After losing relative to COVID-19, woman undergoes vaccine trial

"At some point, every one of us will know someone who has passed away from this disease," said Rachel Elsberry.

 Hearing that months ago, Elsberry, 49, says she simply shrugged her shoulders. Now, after losing a family member to COVID-19, "That's real, I mean this is real."

Elsberry, who now lives in Austin, Texas, says tragedy hit her family here in Michigan when metro Detroit EMT Paul Novicki died from the virus after contracting it in March.

Novicki's wife and children have been struggling to cope with the loss.

"I've watched my cousins go through that," Elsberry said. "My cousins are all under the age of 30, they shouldn't have lost their father."

Elsberry, who has participated in a clinical trial before, said that not long after, she got the opportunity to be a part of a COVID-19 vaccine trial.

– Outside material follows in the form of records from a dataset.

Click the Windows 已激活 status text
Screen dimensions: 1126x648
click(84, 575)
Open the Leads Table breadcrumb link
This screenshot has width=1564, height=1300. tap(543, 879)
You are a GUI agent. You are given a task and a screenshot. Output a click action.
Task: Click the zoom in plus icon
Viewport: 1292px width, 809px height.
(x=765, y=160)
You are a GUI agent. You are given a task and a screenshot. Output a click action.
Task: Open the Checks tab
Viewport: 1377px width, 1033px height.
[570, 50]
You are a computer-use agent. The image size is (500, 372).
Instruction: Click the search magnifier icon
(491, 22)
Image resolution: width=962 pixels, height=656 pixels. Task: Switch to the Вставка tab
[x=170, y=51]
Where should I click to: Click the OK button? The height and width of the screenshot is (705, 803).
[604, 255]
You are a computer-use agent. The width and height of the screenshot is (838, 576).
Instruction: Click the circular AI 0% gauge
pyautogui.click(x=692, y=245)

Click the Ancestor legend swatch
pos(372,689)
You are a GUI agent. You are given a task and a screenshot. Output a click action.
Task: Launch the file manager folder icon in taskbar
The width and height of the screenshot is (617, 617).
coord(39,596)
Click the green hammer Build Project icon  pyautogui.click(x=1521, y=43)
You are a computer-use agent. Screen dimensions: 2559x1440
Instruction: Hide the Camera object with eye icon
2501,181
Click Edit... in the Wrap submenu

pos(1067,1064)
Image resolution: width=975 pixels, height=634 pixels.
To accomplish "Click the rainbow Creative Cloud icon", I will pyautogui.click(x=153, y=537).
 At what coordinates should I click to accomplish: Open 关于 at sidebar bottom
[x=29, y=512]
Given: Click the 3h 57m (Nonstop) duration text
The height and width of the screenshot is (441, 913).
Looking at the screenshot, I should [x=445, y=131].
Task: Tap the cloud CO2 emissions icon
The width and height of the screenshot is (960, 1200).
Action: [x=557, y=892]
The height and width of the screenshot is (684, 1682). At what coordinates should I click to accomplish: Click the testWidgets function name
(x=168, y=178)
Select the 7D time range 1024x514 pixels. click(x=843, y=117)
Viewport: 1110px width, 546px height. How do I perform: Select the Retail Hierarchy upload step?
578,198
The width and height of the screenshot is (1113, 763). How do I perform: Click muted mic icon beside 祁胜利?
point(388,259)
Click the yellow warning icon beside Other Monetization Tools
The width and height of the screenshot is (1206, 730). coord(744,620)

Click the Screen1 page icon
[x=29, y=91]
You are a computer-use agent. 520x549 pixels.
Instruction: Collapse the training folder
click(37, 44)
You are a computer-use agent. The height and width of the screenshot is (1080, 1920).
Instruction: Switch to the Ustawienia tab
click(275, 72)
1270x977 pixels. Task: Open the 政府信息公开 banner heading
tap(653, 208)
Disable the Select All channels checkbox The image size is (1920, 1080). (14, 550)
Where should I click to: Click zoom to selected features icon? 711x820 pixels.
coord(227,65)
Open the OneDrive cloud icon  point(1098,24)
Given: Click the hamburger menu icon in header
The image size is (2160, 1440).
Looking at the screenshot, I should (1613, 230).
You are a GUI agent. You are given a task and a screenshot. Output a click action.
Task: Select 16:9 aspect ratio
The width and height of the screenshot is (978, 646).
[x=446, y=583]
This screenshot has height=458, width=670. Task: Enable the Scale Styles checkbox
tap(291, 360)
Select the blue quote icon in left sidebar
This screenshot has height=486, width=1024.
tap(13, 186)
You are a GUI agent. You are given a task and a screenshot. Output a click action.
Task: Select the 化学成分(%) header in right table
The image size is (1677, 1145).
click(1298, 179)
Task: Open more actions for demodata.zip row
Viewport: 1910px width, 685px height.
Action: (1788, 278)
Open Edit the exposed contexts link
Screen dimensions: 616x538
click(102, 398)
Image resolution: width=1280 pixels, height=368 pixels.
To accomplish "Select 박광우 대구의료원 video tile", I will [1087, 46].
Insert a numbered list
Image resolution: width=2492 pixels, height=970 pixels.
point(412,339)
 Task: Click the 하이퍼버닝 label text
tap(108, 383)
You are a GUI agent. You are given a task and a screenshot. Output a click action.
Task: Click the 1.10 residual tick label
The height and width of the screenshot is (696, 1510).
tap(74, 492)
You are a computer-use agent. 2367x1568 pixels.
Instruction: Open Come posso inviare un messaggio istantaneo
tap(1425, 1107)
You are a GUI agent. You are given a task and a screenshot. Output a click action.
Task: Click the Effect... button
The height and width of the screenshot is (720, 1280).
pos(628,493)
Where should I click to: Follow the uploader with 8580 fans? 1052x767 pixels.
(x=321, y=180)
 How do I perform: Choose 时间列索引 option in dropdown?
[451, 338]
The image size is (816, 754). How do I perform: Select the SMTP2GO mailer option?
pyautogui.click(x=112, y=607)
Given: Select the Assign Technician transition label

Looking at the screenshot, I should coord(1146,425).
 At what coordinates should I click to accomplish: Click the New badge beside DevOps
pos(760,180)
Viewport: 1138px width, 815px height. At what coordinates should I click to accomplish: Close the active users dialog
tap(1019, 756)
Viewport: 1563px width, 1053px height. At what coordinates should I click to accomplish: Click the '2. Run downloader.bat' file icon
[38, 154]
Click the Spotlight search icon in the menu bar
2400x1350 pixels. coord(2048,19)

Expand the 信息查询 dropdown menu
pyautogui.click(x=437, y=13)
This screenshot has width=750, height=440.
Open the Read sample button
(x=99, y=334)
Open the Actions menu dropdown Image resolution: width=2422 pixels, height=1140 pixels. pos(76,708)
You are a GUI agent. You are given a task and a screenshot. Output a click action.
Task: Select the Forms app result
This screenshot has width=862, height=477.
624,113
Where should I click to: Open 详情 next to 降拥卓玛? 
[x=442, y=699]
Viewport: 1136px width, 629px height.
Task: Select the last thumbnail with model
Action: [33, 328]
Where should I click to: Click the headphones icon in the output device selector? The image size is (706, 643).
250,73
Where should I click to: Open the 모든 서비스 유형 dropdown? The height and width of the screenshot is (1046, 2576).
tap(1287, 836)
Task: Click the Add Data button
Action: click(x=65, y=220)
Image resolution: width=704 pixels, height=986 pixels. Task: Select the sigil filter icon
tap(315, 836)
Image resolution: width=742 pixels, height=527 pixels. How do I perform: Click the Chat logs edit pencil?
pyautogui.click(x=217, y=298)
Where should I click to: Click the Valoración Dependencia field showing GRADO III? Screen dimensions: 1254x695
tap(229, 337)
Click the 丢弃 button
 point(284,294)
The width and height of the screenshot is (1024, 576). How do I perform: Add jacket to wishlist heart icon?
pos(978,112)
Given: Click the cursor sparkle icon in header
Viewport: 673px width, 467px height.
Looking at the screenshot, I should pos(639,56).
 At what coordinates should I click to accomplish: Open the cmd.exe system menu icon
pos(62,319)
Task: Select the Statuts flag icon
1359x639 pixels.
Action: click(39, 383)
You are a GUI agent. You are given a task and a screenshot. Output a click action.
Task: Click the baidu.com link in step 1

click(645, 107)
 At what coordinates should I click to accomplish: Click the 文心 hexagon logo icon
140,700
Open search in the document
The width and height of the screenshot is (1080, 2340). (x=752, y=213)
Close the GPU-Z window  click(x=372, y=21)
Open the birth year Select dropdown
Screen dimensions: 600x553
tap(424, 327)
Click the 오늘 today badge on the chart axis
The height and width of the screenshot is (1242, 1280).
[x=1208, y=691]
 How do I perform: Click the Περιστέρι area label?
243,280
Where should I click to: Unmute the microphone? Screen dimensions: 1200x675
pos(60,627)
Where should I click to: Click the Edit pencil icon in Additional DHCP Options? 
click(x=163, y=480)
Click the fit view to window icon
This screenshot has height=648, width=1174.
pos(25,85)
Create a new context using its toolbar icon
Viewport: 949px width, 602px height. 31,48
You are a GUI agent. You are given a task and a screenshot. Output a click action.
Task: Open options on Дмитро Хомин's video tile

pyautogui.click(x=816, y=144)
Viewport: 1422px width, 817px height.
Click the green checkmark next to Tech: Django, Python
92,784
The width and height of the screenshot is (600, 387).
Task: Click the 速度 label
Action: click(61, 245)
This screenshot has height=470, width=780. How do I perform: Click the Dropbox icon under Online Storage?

About $2,000 was given to her for her time.
 
"I was screened, I had questions, I had to go in, I did a blood draw," she said.

Elsberry says the 14-month-long trial in Texas "feels safe." She said she has gotten two shots, each 28 days apart.

"The first shot I had a really sore arm," she said. "It felt like someone punched the heck out of my arm."
 
The second - she says, was worse, but the pain went away in a couple of days. Elsberry says she had a low-grade fever, aching, and fatigue, but those symptoms went away within 24 hours.

"From here on out its pretty smooth sailing for me. I've already done the hard part," she said.
 
Here in Michigan Henry Ford Health System announced this week that it will be hosting vaccine trials for a promising drug. Those selected will join a volunteer base of about 30,000 others across the country. Elsberry said if you are healthy and have the opportunity to help, why not?
 
"This doesn't end until we get a vaccine," she said. "It's really a relatively small thing to me to be able to get back in this way and be a part of medical history and possibly saving lives."

While Elsberry won't know her results for another year, she says this has given her a renewed sense of purpose and has helped to find a bit of a bright spot in this uncertain and distressing time.

"If you think that being a part of a study is for you maybe that's the opportunity to be that bright spot in the world," she said.